Skills

Basics of Magnet Fishing

Magnet fishing is simple to define yet has an abundance of tips and techniques. It is simply using a strong magnet and rope to throw out into the water and retrieve any magnetic items there. You can find an array of items such as street signs, fishing equipment, safes, and even firearms. No, you will not always pull up something great, but not knowing is part of the adventure. To my family it’s so much fun finding out what the items are and how old they may be. 

Not only is it the mystery and treasures you find, but you are also helping to clean out the waterways. Please take everything you pull out. If you don’t want your finds you can contact someone in your area that scraps metal. They are usually more than happy to come pick up your items. We like to take garbage bags and also pic up any trash left behind on shore as well. 

There are two types of fishing magnets. The single-sided magnet that has an eyelet on the top. This type of magnet is mainly used for fishing off higher points like bridges. You would typically drop them straight down and pull back up. They can be thrown and retrieved but will tend to flip up not allowing the magnetic side to stay down. These usually range in pull pounds (amount of pounds the magnet can hold) from 200lbs to 3600lbs. 

The other type of magnet is the double sided. These typically come with two eyelets. This allows you to choose between using in the top like the above single sided or using it from the side allowing you to have two sides. This seems to be the most common way to use it. It is more of a throw and retrieve because if it flips while your pulling it in the other side will stay down. Again, these range from 200lbs to 3600lbs. But that is a combined weight meaning an 800lb magnet is only 400 lbs per side. 

Something to consider before buying your magnet is size and who will be using it. The smaller the pull pounds the smaller the magnet diameter. Most under 500lbs are only two or three inches. This size is good for children or the elderly. Once you get over 500lbs they tend to be four to five inches around. We have one that is seven inches around.  It is heavy and a workout when tossing, better for a stronger adult. After selecting your magnet and size when it arrives you will want to lock tight the eyelet and allow it to cure for at least 24hrs before use. It’s upsetting to get your magnet make a few throws and have it fall off your rope into the water. It happens I’ve personally witnessed this. 

Another big factor before you can go out is rope. The two most common types used are paracord and braided nylon. Depending on what your magnet is rated for will determine the rope strength you will need. I personally would not suggest any rated for less than 500lbs. The bigger the magnet the stronger rope you will need. On magnets greater than 500lbs I would use rope rated for 550lbs to 5600lbs. 

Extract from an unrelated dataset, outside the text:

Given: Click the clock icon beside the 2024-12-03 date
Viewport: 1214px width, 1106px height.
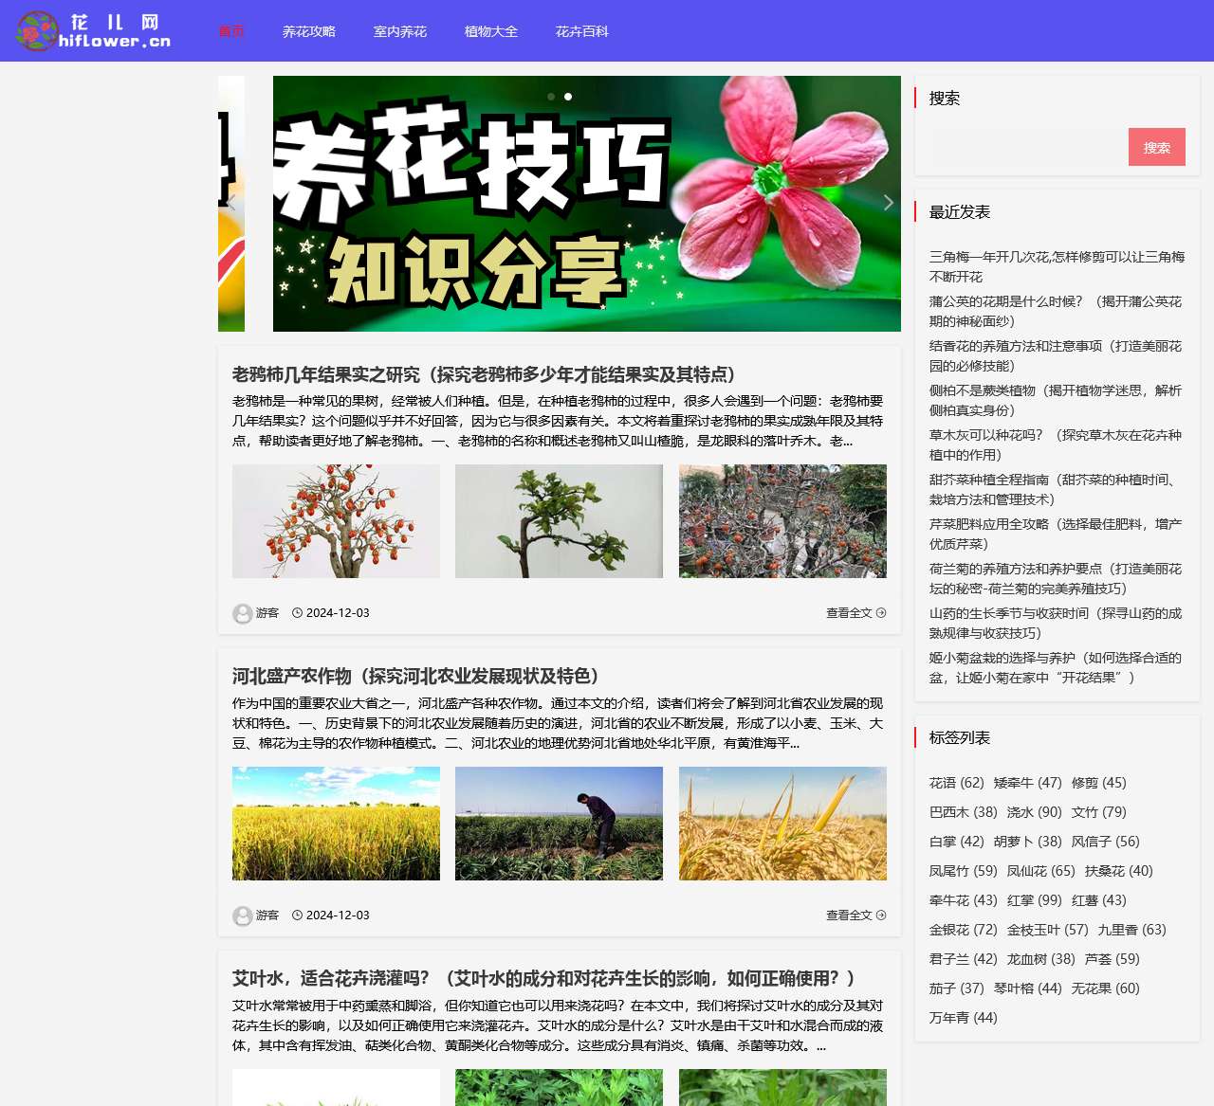Looking at the screenshot, I should (296, 613).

Now that you have your magnet and rope you will want to use a secure knot or a locking clip to connect the two. You’re ready to find all that sunken treasure now. The last tip I have and an important one is to tie off the end of the rope before throwing it. Either to your belt loop or something solid on shore, like a tree or a bridge. That way you don’t toss your magnet with all the rope into the water. It happens to a lot of people they get super excited when they get to a spot and hurry up to throw the first magnet in. I truly hope this helps, either to persuade you to try this fun family-friendly hobby or helps you to select the right gear. Good luck and happy fishing everyone.